Stored items
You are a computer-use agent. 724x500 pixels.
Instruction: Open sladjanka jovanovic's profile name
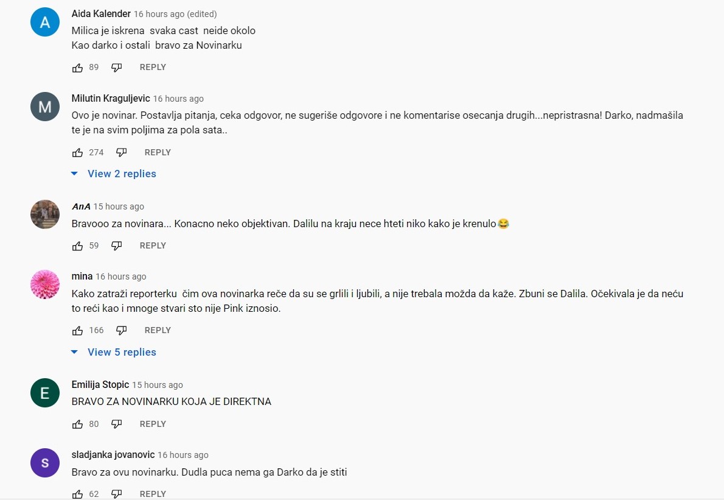[113, 455]
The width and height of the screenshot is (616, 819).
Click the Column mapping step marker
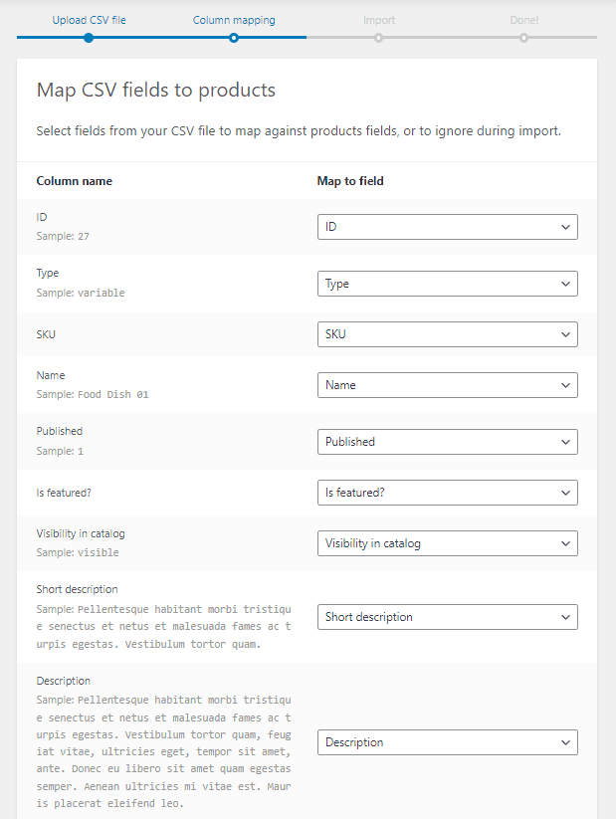[x=234, y=38]
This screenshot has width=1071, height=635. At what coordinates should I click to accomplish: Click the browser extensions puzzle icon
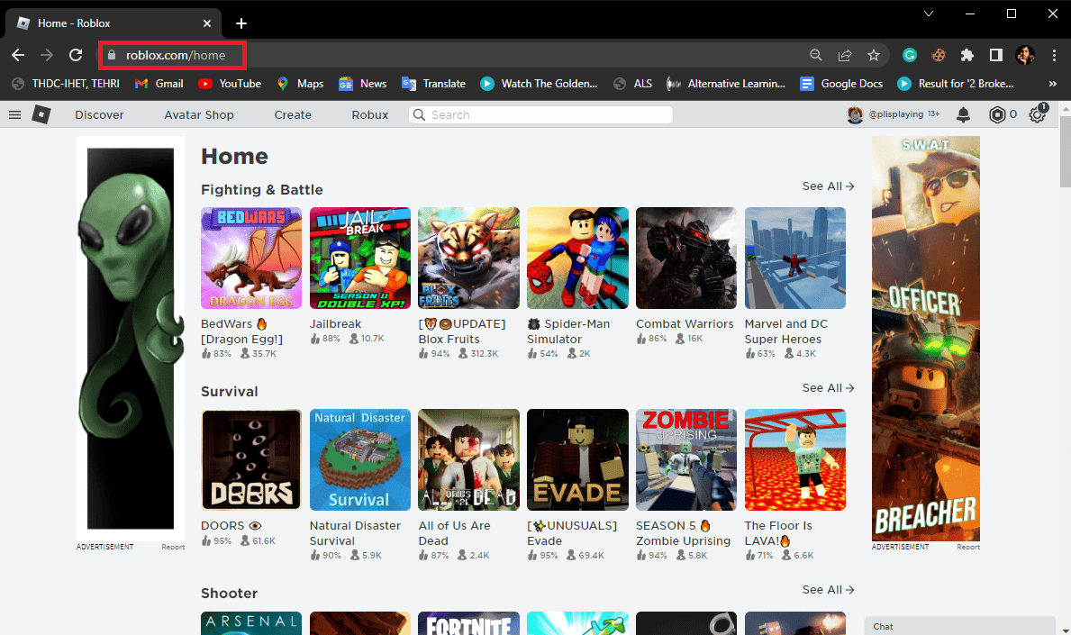967,55
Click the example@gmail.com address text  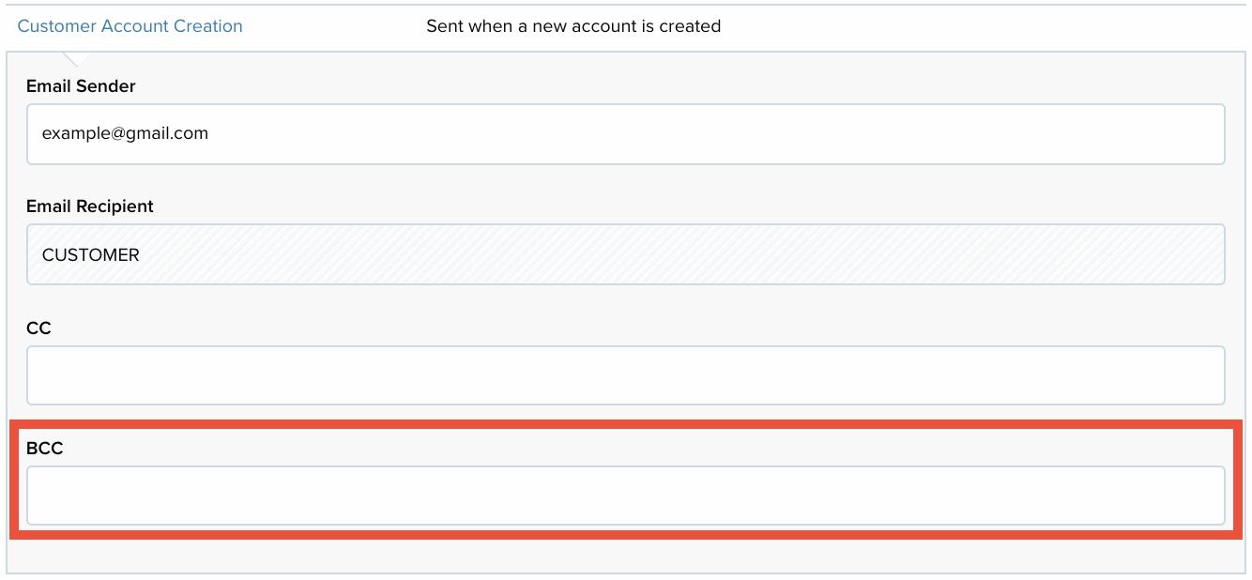tap(125, 133)
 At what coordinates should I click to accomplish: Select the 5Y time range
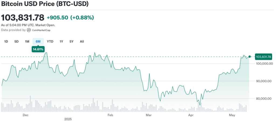point(71,41)
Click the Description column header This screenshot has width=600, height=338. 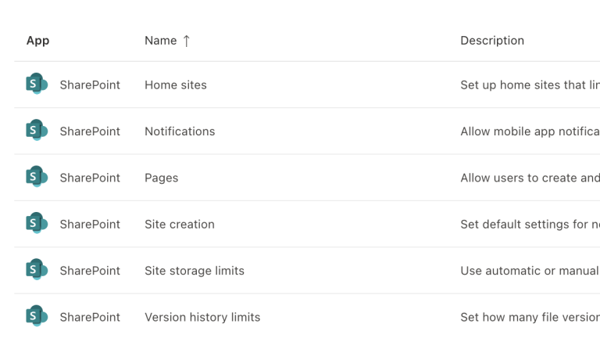[492, 41]
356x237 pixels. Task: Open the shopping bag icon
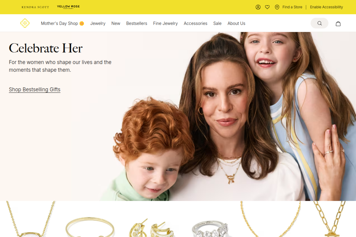point(338,24)
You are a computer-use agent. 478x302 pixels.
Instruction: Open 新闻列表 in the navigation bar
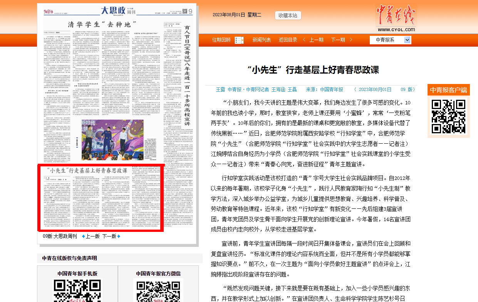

**Exercise details**
Work out how many lines above have the string "agent" in them, and give only the number.

**Output**
2